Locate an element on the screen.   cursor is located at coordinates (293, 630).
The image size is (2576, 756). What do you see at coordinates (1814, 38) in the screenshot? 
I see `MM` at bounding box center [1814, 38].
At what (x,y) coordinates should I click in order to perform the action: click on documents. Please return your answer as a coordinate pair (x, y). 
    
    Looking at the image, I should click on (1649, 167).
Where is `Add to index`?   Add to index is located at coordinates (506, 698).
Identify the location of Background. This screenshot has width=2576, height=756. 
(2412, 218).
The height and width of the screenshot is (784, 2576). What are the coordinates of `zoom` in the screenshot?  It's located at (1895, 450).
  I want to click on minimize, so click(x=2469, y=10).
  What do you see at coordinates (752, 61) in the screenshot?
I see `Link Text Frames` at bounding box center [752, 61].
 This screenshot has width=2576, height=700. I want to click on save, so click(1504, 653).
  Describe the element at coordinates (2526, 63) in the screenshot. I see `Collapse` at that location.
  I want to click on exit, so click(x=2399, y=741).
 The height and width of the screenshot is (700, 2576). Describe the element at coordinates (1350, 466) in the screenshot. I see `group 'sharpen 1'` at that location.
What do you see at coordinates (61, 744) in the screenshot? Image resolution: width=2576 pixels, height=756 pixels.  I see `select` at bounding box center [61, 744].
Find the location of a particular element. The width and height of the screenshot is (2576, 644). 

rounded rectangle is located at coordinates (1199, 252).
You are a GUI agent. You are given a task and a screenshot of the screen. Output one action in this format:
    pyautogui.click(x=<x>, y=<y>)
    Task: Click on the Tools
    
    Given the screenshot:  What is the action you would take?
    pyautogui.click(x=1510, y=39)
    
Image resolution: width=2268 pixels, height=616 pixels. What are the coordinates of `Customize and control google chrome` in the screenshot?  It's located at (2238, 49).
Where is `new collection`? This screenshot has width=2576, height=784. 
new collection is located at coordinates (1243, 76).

○ ○ ○ ○

• _The request_
Report every line of the entries above that contains the word "element", treating uppercase and lowercase letters as different.

• _Expected answer_
Locate an element on the screen.   cursor is located at coordinates (293, 630).
  Describe the element at coordinates (2526, 63) in the screenshot. I see `Collapse` at that location.
 The height and width of the screenshot is (700, 2576). Describe the element at coordinates (1350, 466) in the screenshot. I see `group 'sharpen 1'` at that location.
Find the location of a particular element. The width and height of the screenshot is (2576, 644). 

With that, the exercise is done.